In 1622, the Tokugawa shogunate suppressed the Mogami clan and broke up their holdings. The Sakai clan, rulers of Shōnai Domain retained Oguni Castle as a border fortress despite the shogunate's "One Country - One Castle" ruling until the Meiji restoration.

At present, nothing remains of the castle structure but a few scattered and poorly signposted ruins on a forested hill. The area is open to the public as a hiking course.

==Structure==
Oguni Castle had a rectangular inner bailey measuring 50 x30 meters, wholly surrounded by a clay rampart, with a gap in the east, in which was located the main gate. The secondary enclosure and third enclosure were roughly the same size as central area but were just flat terraces built on the slope of the mountain.
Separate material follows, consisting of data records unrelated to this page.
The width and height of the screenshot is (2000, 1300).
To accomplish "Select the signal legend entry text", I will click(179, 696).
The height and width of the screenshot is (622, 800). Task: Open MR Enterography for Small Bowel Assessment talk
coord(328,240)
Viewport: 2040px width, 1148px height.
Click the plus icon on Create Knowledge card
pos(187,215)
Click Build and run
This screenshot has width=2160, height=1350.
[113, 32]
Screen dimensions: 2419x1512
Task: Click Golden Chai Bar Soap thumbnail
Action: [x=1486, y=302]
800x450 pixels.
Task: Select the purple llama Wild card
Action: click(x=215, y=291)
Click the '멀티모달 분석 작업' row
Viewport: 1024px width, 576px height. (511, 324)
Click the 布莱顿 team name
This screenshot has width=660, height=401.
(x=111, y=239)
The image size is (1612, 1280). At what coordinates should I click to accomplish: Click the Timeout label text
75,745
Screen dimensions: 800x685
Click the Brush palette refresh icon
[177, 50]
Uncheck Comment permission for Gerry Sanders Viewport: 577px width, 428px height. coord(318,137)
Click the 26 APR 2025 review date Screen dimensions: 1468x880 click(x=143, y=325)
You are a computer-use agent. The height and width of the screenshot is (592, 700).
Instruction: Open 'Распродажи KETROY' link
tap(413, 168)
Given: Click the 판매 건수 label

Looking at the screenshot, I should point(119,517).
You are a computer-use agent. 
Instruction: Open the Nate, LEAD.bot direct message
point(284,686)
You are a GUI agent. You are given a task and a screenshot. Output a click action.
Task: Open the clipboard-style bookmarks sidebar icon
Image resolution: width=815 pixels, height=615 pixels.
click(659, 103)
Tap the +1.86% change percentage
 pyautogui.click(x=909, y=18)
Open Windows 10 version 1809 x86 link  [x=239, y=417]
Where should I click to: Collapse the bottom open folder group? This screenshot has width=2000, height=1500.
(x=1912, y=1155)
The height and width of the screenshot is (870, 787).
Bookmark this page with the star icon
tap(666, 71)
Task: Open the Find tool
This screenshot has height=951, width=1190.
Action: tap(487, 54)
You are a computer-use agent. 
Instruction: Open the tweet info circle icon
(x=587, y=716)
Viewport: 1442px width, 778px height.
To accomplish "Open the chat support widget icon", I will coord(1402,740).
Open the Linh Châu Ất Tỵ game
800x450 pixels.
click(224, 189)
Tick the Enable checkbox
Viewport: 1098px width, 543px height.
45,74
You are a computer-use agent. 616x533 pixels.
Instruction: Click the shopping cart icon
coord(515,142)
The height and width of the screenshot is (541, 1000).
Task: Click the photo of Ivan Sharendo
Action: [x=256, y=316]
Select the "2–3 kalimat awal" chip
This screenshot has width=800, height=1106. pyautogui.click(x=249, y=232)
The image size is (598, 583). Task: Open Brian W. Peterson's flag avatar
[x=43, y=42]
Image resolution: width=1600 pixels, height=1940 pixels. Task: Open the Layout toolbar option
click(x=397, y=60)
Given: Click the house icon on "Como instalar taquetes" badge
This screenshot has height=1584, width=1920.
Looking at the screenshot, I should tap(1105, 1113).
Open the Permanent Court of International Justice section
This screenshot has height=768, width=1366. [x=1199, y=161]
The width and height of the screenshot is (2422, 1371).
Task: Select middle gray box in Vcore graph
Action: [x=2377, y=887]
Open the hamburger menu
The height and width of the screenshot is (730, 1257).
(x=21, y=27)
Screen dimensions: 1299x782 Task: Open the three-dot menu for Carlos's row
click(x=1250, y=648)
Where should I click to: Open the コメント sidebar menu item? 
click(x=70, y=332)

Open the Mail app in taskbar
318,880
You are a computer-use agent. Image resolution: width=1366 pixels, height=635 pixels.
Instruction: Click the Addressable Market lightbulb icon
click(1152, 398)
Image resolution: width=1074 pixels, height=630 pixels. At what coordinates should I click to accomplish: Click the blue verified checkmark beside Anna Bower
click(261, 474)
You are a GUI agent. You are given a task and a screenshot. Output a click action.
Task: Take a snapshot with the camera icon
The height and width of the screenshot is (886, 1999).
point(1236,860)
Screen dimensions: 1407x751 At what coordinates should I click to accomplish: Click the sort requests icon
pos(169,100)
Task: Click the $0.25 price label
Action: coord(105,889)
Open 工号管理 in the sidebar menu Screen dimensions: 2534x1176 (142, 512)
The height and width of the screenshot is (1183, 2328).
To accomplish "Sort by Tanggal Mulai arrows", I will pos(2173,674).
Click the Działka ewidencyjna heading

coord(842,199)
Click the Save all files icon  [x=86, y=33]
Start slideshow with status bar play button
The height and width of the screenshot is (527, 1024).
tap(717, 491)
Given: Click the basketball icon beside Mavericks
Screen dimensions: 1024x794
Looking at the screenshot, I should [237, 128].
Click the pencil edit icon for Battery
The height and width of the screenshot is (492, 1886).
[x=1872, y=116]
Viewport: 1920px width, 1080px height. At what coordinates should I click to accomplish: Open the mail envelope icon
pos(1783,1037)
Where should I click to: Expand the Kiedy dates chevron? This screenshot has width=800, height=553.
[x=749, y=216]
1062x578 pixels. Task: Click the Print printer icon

East of third enclosure was a large and narrow flat terrace, 80 meter long, which served as a mustering location for hillside soldiers.

West of central area was a deep dry moat, and is a large area 100 meter long and 50 meter wide containing many small terraces. This area is called as "Nishi Oyashiki" (West Palace) and might have been the hilltop residence of the commander. With a total size of the castle is around 500 meter long, it is one of the larger mountain castles of Dewa Province.

No structures of the castle have survived, except for some fragments of its clay ramparts and moats.